Ansprechen möchte Julia Schmatloch zudem besonders auch die Familien, „da sich viele unserer Gruppen mit der Familienselbsthilfe befassen“, sagte sie weiter. Der komplette Selbsthilfetag ist deshalb auch voll und ganz darauf eingestellt, Gäste aller Altersklassen zu empfangen, gern auch ganze Familien.
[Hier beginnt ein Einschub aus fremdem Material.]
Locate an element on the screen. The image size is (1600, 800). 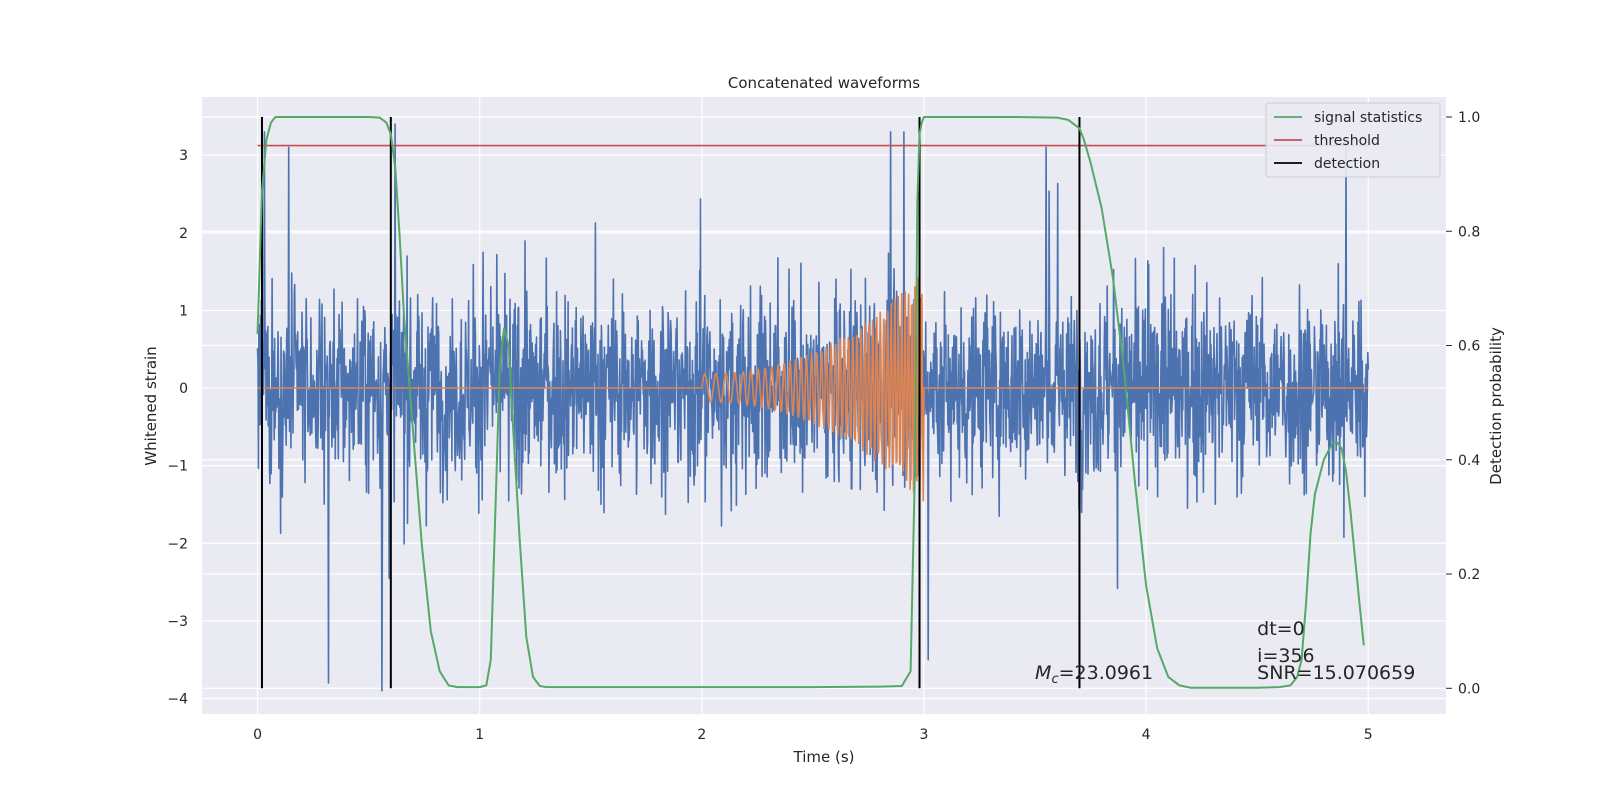
x-tick-label: 0 is located at coordinates (258, 735).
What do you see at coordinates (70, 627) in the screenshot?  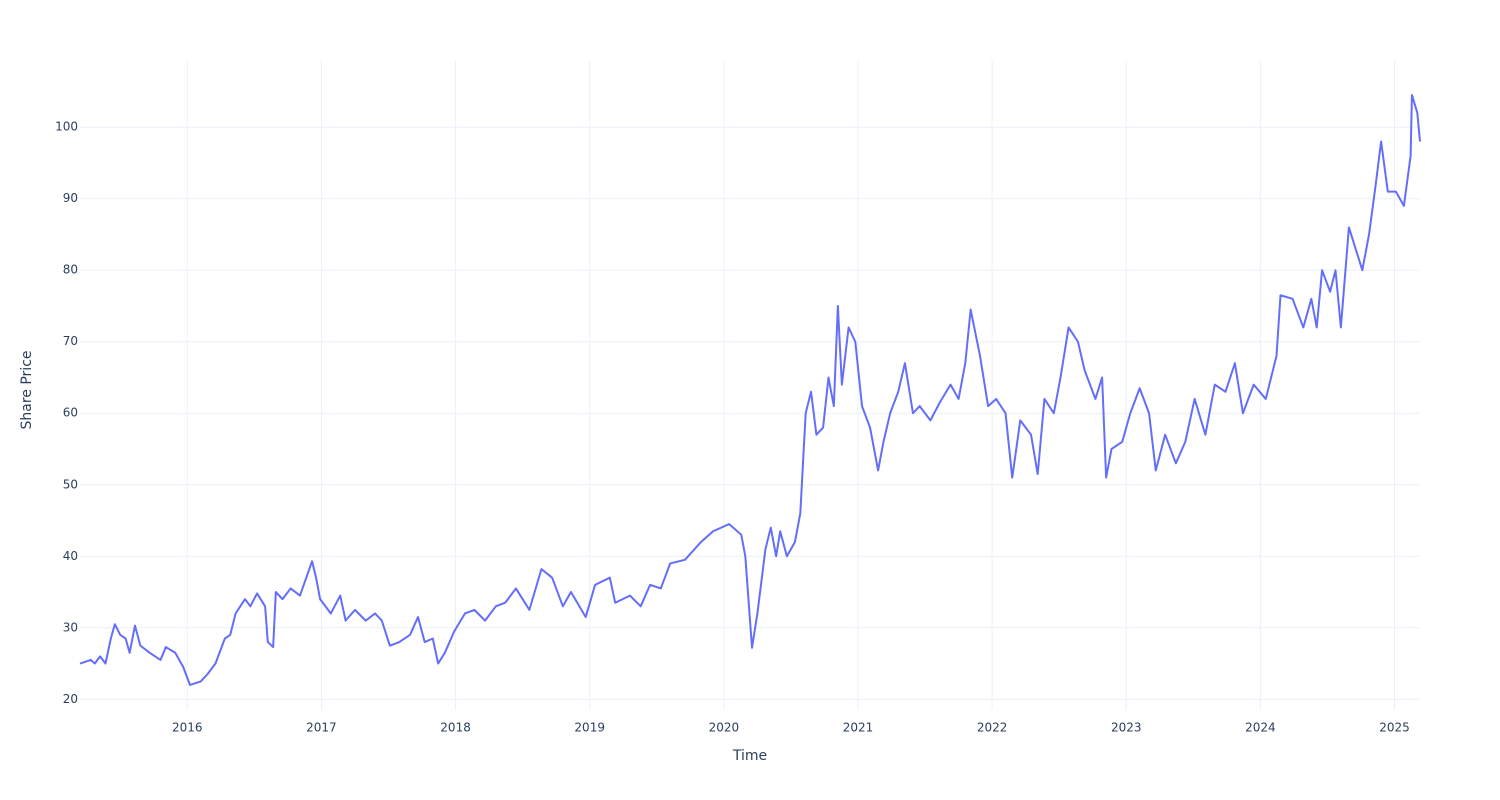 I see `y-tick-label: 30` at bounding box center [70, 627].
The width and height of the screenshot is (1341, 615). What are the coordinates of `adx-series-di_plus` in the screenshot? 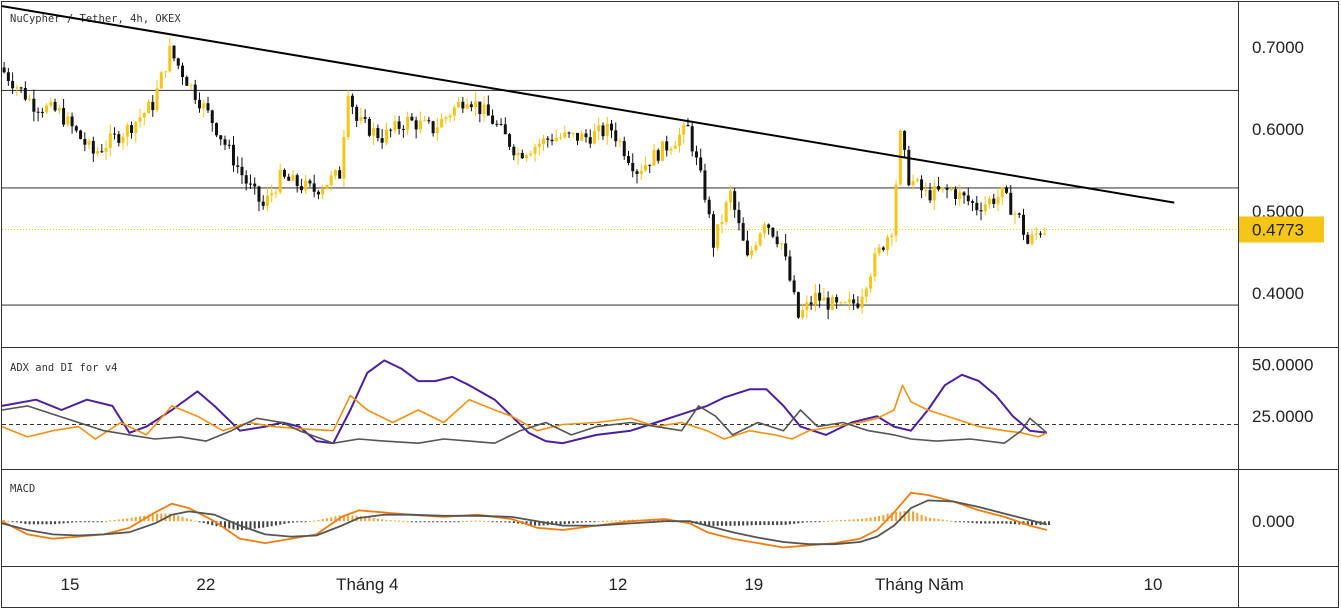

Kompetente Unterstützung dafür gibt es vom Thepra Kindergarten, der die Betreuung der jüngsten Besucher übernimmt, während sich die Eltern in Ruhe umschauen, informieren oder an den Workshops teilnehmen können.
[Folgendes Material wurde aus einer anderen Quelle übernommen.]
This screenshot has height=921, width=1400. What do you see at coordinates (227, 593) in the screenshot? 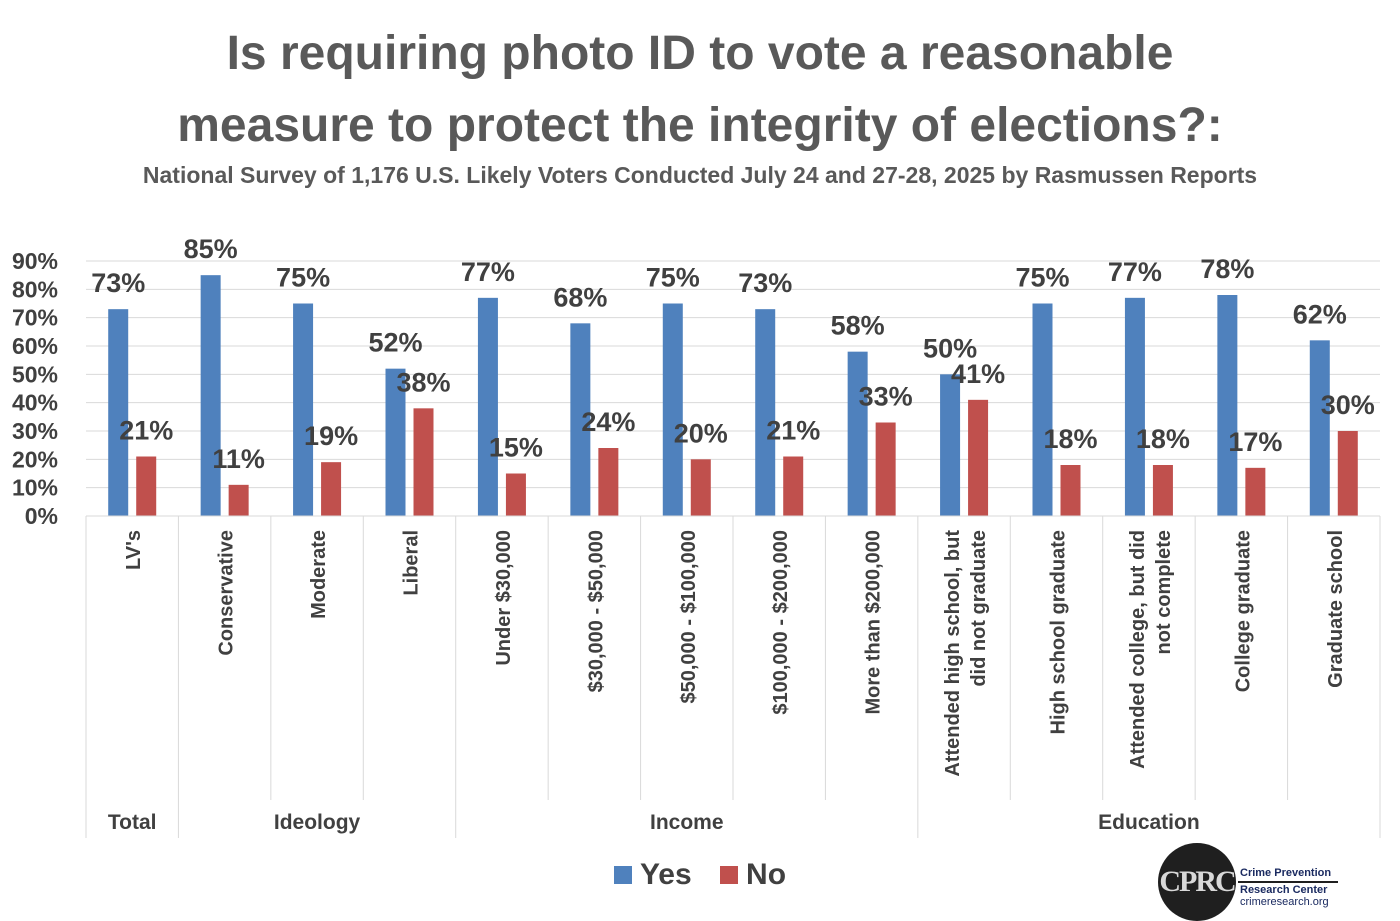
I see `category-label: Conservative` at bounding box center [227, 593].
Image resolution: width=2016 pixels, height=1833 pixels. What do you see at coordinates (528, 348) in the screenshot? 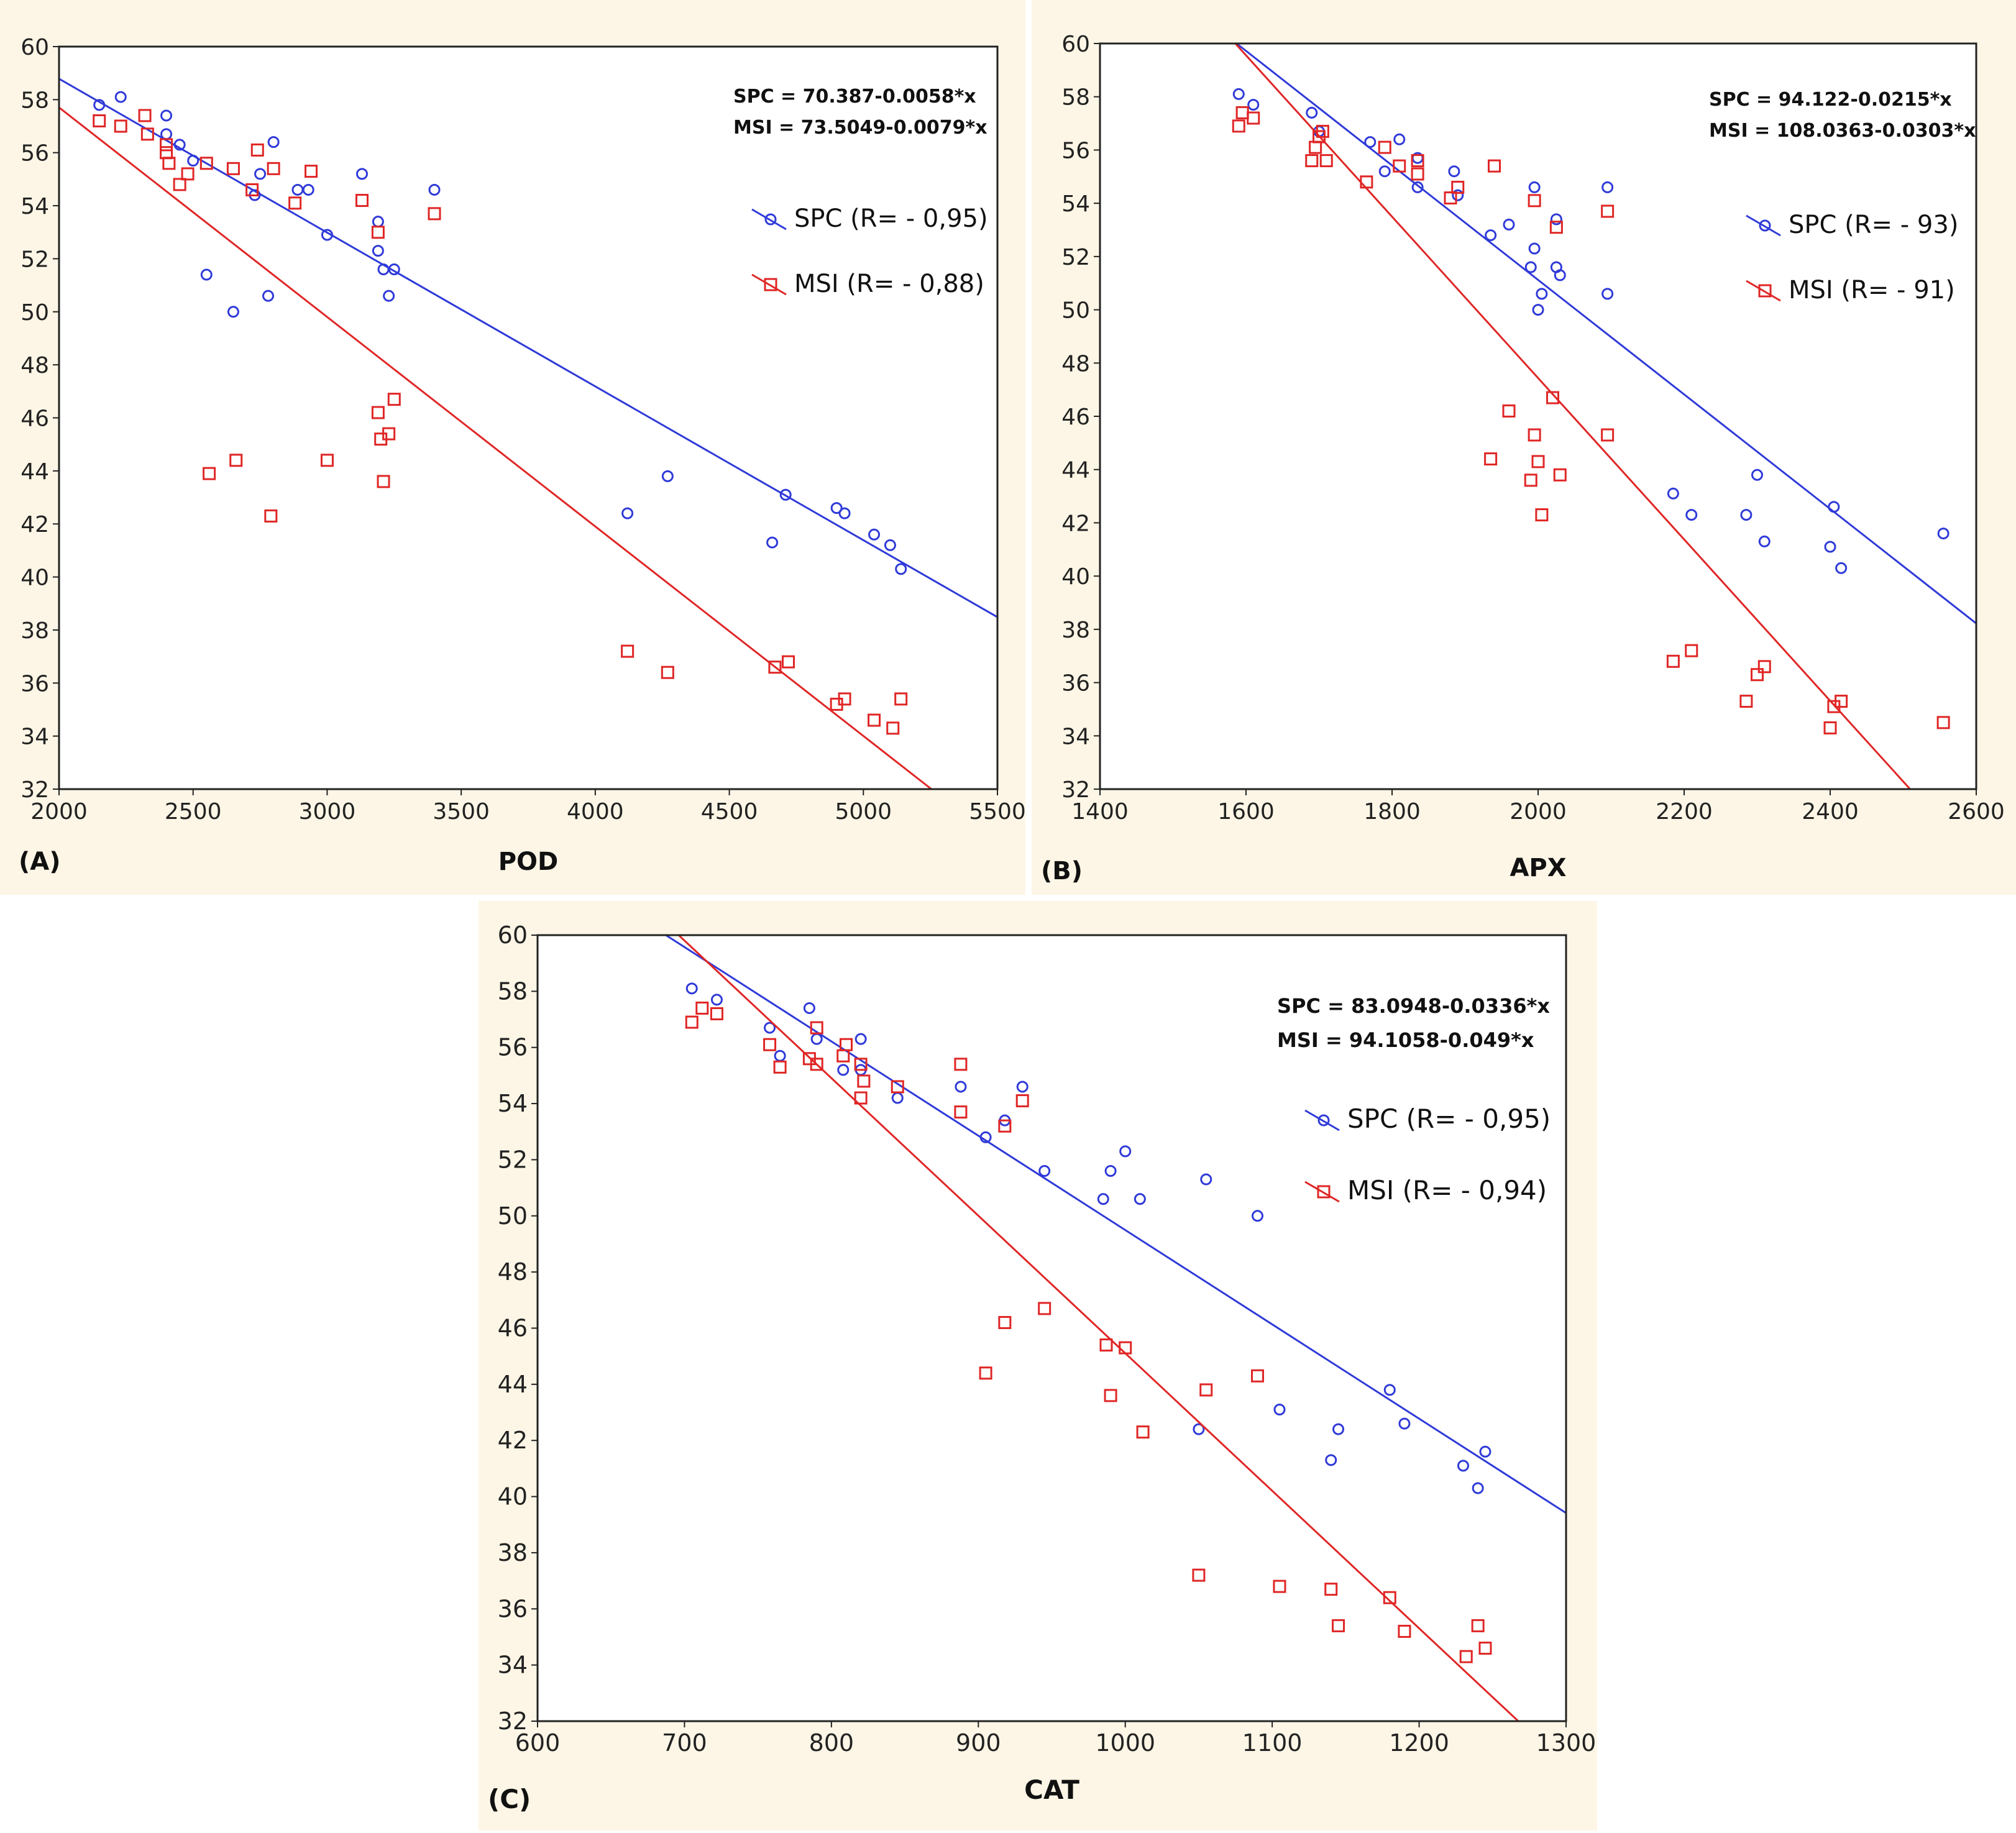
I see `spc-fit-line` at bounding box center [528, 348].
10 Uhr eröffnen Oberbürgermeister Jens Triebel, der zugleich Schirmherr ist und Johannes Schimoneck den Selbsthilfetag. Bis 14 Uhr erfolgen die Präsentationen der Selbsthilfegruppen von Allergie, Neurodermitis, Asthma, über Kreuzbund Suhl e.V., bis hin zur SHG Zwangserkrankungen. Ebenso präsentieren sich neue wie die Selbsthilfegruppe Schizophrenie oder Borderline. Mit vor Ort sind u.a. der Behindertenbeirat, das Bündnis für Familie, Seniorenbeirat und Sportbund, der VdK, die Verbraucherzentrale oder die Volkssolidarität. Darüber hinaus werden Infomobile, Lungenfunktionstests, Blutzucker- und Blutdruckmessungen möglich. Ab 14 Uhr wird der inhaltliche Teil des Selbsthilfetages abgeschlossen sein, während es danach mit dem Tag der offenen Tür in Form eines Sommerfestes weiter geht. Den jüngsten Gästen steht von 12 bis 17 Uhr ein beaufsichtigtes Spielgelände zur Verfügung mit Rollerstrecke, Spielgeräten, Torwandschießen und Kinderschminken. Von 12 bis 20 Uhr ist zudem für Gegrilltes und Getränke sowie für ein Unterhaltungsprogramm gesorgt. Es werden Chöre und Tanzvorführungen vorgestellt.